> [Selected passage]:
In case you don’t have these scales memorized yet example 6 has them for you to review. Play through these two positions and make sure to have them fresh in your mind.

A lead is created by just taking the notes of a scale and using variations in phrasing and pattern combinations. While the rhythm is playing try to play through the scale and make variations to start creating a melody. In example 7, I have created a few examples to give you a head start, play through these over the same rhythm and you will start to get the feel for it. The audio tracks I’ve included here have the leads played by them selves slowly and at regular speed as well as played over the backing track. This is where you have to dig deep into your inner creativity…you can do it!!!!

Melody #1

Melody #2

Melody #3

Melody #4

You may be saying to yourself what the heck is this? I don’t need an eye test to play guitar, this guy is wacked! Well to get to the next level of guitar playing you have to start to have the Zen where you see the things you are going to play even before you play them.

We’re going to use a series of simple melodies from the minor pentatonic scales in “A” to start you on the way. Above in example 7 there are three melodies that you have played through and should be comfortable with. We will be using these to do exercises in visualization.

Now as you play these melodies again I want you to hum each note as you play it with a basic “la” sound. I know you may not be a lead singer so don’t worry I won’t make you howl any power screams I promise. By singing or humming your notes you will start to visualize the tones while playing them and eventually you will start to see the notes before you even play them (this is when you will be able to improvise freely).

The next visualization exercise is a tricky one and will require some real concentration. In example 8, I have outlined 6 notes from the first minor pentatonic scale play through these notes now and get the pitches in your mind. Next I want you to mix the notes up and play them in different patterns and while you do this hum the la’s with each note again. So you are making up patterns from the scale and humming along with each one. This may take some time and practice but after a while you will start to be right on pitch with each melody you create.

Exercises like this get you to see the notes in a perspective like you are looking at them coming at you instead of chasing after notes you have played already. May the Zen be with you!

Here is where we will have some fun! If you do all work with no play your head might explode! First I want to tell you that you need to invite some of your close friends or family over for Sunday night, were going to throw a mini concert and guess what….you are the star.

The first step to preparing for this is to slap a strap on your guitar and stand up! When you are practicing all the exercises we previously went through I want you standing up and shakin’ your thang. I remember once I went a long period of time where I wasn’t performing with my band and I practiced a lot but always sitting down. When I got back to playing with the band it took some time to readjust to playing standing up. My point here is if you stand up when you practice you are preparing yourself to perform.

I used to walk around my house with my guitar strapped on and play songs and leads making it part of my daily routines, like in between getting a glass of milk out of the fridge I would jam a little Van Halen, my hands got a bit chilled but it worked to make it more natural to play standing up.

The performance piece is going to be fun, I’ve recorded a few A minor progressions and you are going to create leads and melodies to play over both. One is the same as the progression we used earlier to create leads so you have a good jump and the other is a common A minor progression. As you read my Weekend practice routine you will see there will be sections where you will have time to work on creating the leads.

> [Dataset rows]:

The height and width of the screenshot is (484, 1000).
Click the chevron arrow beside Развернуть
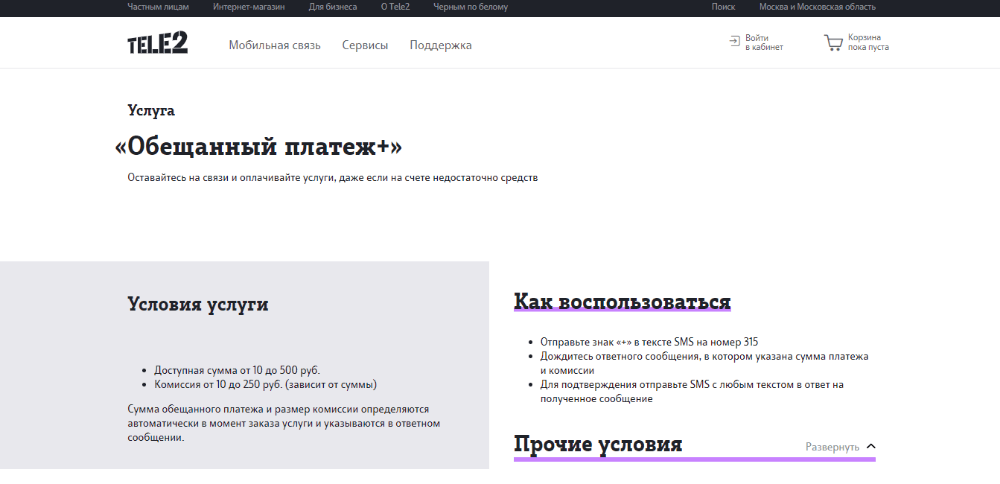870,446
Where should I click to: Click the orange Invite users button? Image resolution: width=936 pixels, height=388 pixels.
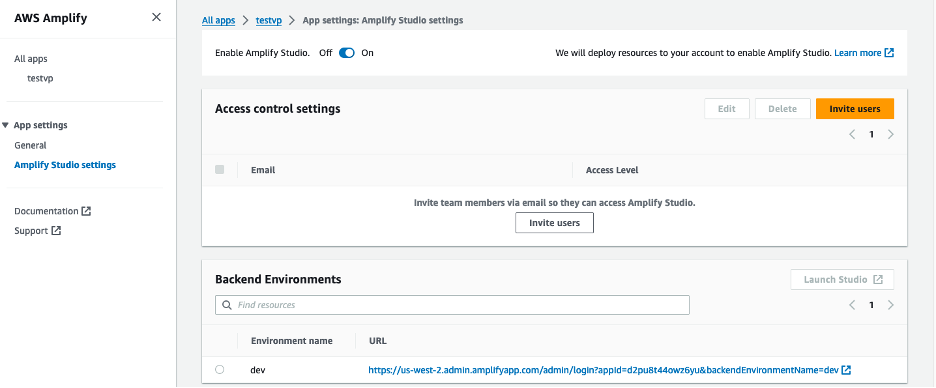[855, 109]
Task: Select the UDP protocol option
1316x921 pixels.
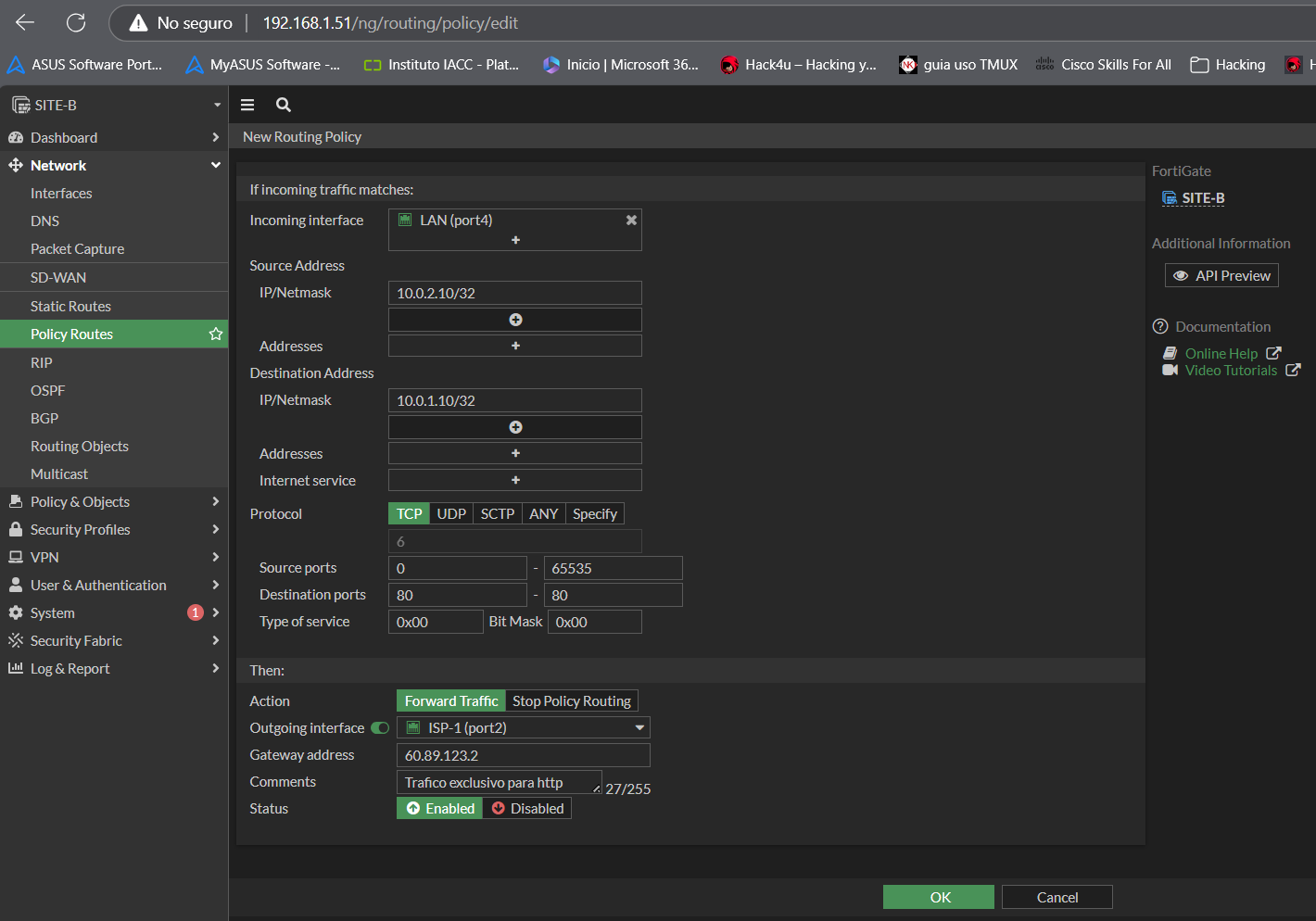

> [Exercise 1]:
In the guitar lesson, what sound should you hum with each note as you play the melodies?
> [Exercise 2]:
What is the Spanish translation of this sentence from the guitar lesson: "My point here is if you stand up when you practice you are preparing yourself to perform."

> [Final answer 1]:
A basic "la" sound.

> [Final answer 2]:
Lo que quiero decir es que, si practicas de pie, te estás preparando para actuar.